Rumin Luo

Rumin Luo: Boston University, Center for the Study of Asia

Ms Rumin Luo obtained her Bachelor’s Degree (2003) in Rural Regional Development and Master’s Degree (2006) in Sociology from China Agricultural University (CAU), Beijing, China. She started her PhD work from Oct.1st, 2008 in Bielefeld University, Germany, with the Excellency Scholarship from German Research Foundation (Deutsche Forschungsgemeinschaft). She was involved in projects and researches in development fields which covered a wide range of issues, poverty, gender, natural resource management, sustainable development. At the end of 2005, she started to work for Deutsche Gesellschaft für Technische Zusammenarbeit (GTZ) GmbH as a full time officer in the Sino-German cooperation Poverty M&E project in China.

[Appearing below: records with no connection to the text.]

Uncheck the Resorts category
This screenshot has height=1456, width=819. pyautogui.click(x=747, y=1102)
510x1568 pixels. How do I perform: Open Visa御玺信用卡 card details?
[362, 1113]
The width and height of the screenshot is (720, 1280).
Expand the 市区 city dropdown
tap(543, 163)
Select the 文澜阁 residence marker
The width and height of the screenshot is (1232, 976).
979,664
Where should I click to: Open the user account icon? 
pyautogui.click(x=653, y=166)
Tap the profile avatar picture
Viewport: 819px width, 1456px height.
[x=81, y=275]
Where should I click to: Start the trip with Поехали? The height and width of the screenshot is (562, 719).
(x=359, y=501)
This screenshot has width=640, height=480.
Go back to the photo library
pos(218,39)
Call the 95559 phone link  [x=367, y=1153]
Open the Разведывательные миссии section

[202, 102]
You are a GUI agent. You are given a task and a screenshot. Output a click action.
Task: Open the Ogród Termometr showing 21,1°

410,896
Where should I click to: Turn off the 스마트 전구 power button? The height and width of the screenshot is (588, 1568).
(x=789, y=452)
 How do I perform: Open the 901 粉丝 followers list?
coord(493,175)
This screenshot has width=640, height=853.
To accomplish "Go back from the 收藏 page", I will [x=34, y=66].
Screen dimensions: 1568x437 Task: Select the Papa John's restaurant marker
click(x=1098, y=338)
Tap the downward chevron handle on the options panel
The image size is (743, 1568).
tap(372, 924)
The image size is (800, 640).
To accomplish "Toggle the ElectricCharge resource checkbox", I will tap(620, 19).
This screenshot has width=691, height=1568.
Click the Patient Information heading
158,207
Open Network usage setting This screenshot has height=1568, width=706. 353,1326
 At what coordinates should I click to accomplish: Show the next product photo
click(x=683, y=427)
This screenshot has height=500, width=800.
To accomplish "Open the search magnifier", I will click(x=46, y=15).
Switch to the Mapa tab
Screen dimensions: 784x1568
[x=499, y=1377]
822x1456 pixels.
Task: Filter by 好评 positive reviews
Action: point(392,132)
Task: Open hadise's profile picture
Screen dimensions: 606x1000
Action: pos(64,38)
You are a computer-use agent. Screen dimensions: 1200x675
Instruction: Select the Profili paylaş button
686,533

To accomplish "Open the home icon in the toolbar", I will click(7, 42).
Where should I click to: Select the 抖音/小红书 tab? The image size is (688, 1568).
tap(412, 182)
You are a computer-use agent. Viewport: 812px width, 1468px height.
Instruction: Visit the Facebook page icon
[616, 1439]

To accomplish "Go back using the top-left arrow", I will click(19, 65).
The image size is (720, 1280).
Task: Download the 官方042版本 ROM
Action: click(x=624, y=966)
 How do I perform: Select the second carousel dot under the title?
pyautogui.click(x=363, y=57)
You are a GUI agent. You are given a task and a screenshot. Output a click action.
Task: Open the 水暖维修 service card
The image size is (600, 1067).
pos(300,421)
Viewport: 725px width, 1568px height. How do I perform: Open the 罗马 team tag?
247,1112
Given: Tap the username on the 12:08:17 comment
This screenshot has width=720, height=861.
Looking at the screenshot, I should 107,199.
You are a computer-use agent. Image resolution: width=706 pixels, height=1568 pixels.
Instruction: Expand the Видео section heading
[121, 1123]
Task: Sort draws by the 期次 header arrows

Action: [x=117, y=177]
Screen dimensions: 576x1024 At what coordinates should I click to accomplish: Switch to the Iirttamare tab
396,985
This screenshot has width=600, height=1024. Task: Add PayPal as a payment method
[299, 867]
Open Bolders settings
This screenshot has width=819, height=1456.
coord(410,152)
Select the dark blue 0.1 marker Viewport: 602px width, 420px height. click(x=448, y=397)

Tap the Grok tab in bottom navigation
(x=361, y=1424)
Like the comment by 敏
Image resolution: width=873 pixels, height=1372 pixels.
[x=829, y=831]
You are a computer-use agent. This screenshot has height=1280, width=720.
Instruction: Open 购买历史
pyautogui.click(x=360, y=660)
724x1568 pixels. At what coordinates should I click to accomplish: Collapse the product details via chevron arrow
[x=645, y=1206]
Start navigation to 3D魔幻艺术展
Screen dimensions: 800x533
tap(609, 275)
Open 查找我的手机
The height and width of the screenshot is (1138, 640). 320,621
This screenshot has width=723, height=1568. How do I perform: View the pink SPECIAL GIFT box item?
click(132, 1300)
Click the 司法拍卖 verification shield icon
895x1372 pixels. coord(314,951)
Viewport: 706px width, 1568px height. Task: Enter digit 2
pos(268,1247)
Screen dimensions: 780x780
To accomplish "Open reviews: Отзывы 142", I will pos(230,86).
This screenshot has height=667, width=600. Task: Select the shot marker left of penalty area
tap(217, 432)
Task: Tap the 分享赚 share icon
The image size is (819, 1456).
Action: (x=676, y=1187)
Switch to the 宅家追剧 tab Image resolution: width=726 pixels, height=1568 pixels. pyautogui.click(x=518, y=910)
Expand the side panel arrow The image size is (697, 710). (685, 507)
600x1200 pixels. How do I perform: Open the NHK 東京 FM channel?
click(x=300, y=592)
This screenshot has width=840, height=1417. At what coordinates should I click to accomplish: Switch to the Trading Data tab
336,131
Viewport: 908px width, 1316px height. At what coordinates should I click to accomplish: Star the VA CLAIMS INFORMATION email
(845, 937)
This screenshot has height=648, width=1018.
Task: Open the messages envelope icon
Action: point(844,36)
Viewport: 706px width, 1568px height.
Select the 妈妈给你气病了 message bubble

Migration, Integration and Life Chances – An Empirical Study of Urban China

In 2008, some 214 million people – 3.1% of the world’s population — lived outside their country of origin. At the same time there are around 740 million internal migrants, so altogether nearly 1 billion people are on the move across the world. Although India and Germany are also very important destination countries for international migrants, the United States is home to the largest share of
immigrants in the world with 33 million, 19% of all international migrants, within which scholar often discuss the 12 million “undocumented” immigrants in the USA. The People’s Republic of China is also experiencing large social change accompanied by, or more accurately caused by, population mobility. Massive population movement to urban areas has been the inevitable trend of market economies and the motivation for social transformation. Although it is a normal phenomenon in the modernizing world, this still comprises the largest population movement in human history during a peaceful period. The variety and complexity of factors propelling the new migration have generated a distinctive set of domestic characteristics and impacts in transitional China, which underpin contemporary political concerns and highlight significant issues in the social relations between settled communities and new migrants. My research looks to identify key factors affecting the integration of “migrants” in Urban China.